CMS under the Obama Administration apparently agreed and took steps to remedy the situation last year.

CMS Ruling Prevents Forced Arbitration

On September 28, 2016, towards the end of the Obama presidency, CMS issued a ruling that would prevent nursing homes that receive federal funding in the form of Medicare and Medicaid from forcing their residents to resolve disputes through binding arbitration. While nursing homes and patients can still enter into arbitration if they choose in order to resolve disputes, arbitration cannot be compelled automatically, leaving patients with the opportunity to sue the facilities through the court system. This ruling would have only applied to the future use of pre-dispute binding arbitration agreements. All such agreements previously signed would still have remained in effect.

The ruling was praised by many organizations, including the American Association of Retired Persons (AARP) and American Association for Justice, a national trial lawyers association, which issued a statement that the days of nursing home facilities using binding arbitration agreements “to evade accountability and force residents and their families into signing away their legal rights are nearing an end.”

Litigation, Preliminary Injunction, and a New Administration

The new regulation was to take effect on November 28 of that year, but the American Health Care Association (AHCA), a lobbying group for the nursing home industry, filed suit against the federal government to prevent its implementation. On November 7, a judge granted a preliminary injunction pending resolution of the case, and CMS filed an appeal.

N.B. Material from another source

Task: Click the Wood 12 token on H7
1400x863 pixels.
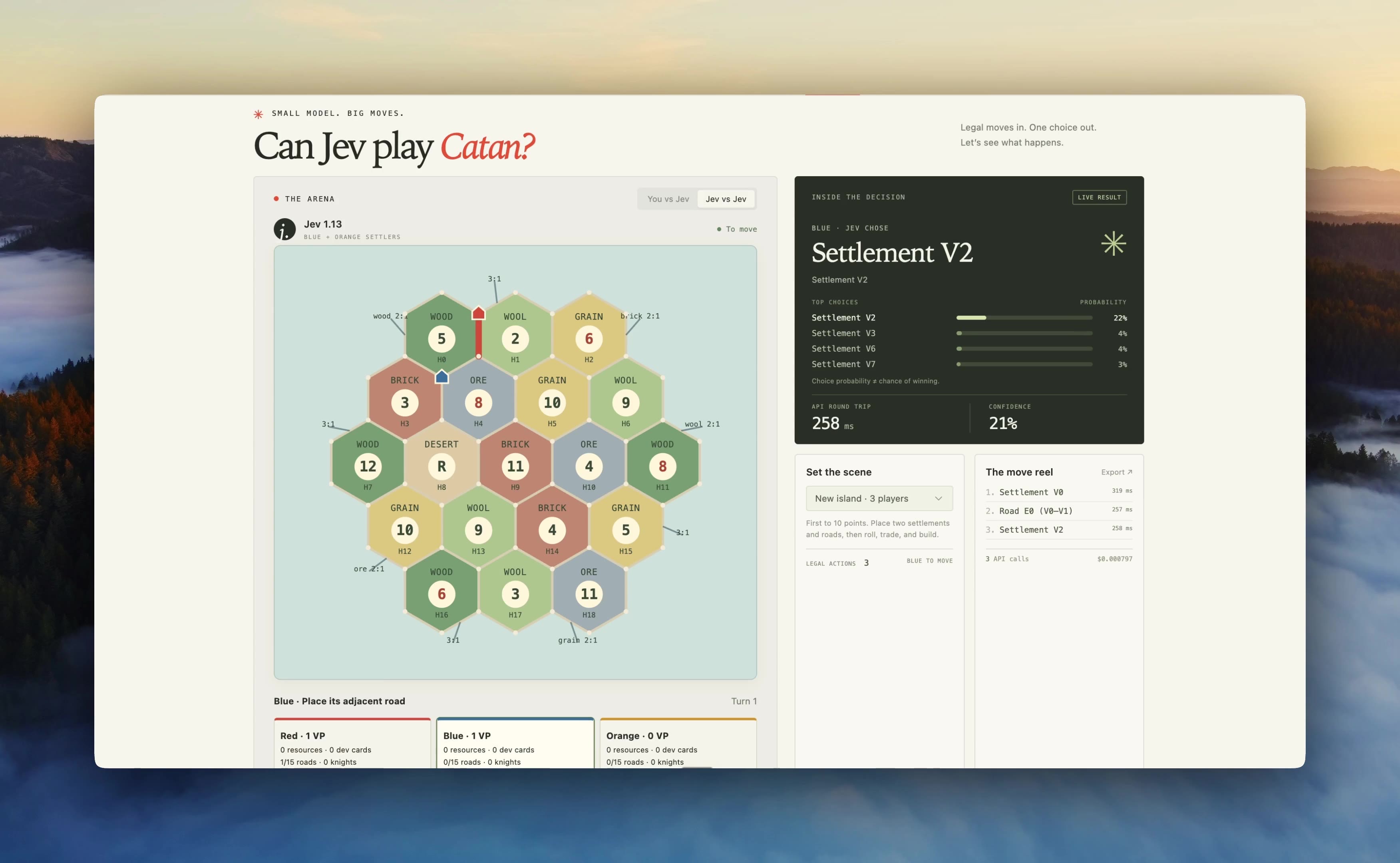Action: [x=368, y=466]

Since taking office, however, the Trump Administration has seemingly supported a complete turnaround on CMS’s position on nursing home arbitration. On June 2, 2017, the Trump-era CMS dismissed its appeal to the injunction. Days later, CMS issued an official statement that “The prohibition of pre-dispute binding arbitration agreements is removed,” albeit with some modifications.

Specifically, CMS stated that binding arbitration agreements must be “in plain language,” that they must be explained to potential residents, that the residents have to acknowledge their understanding of the agreements, and that they cannot contain language discouraging or prohibiting residents from communicating with government officials.

Senate Responds to Proposed Rollback

CMS also said it would be “soliciting comments on whether binding arbitration agreements should be prohibited” at Regulations.gov. The deadline for comments was August 7, 2017. As of that date, 372 comments had been submitted, most in support of extending protections to seniors.

CMS has not specified how long it will take to review the comments and make a final decision about the forced nursing home arbitration ruling, though many critics are concerned about the proposed erosion of the rights of seniors. Among the most visible of these critics are members of the United States Senate.

On the morning of August 7, thirty-one senators, led by Minnesota’s Al Franken and Oregon’s Ron Wyden, sent a letter to CMS Administrator Seema Verma to reconsider this regulatory rollback. The letter reads that pre-dispute binding arbitration clauses “prevent many of our country’s most vulnerable individuals from seeking justice in a court of law, and instead funnel all types of legal claims, no matter how egregious, into a privatized dispute resolution system that is often biased toward the nursing home.”

The letter cites the case of an Alabama family who accused a nursing home of failing to properly supervise the medication for their mother, who suffered from dementia. Even though a toxicology report revealed that the woman had more than twenty times the recommended dosage of diabetes medication in her system at the time of her death, the family was unable to take the case to court because the nursing home contract forced the matter into arbitration.

The senators further expressed concern that, because arbitration is typically confidential and not part of the public record, nursing homes and long-term care facilities may potentially be getting away with widespread Medicaid and Medicare fraud. The private nature of arbitration hearings may also prevent potential patients and their families from learning of past allegations of abuse and neglect at these facilities.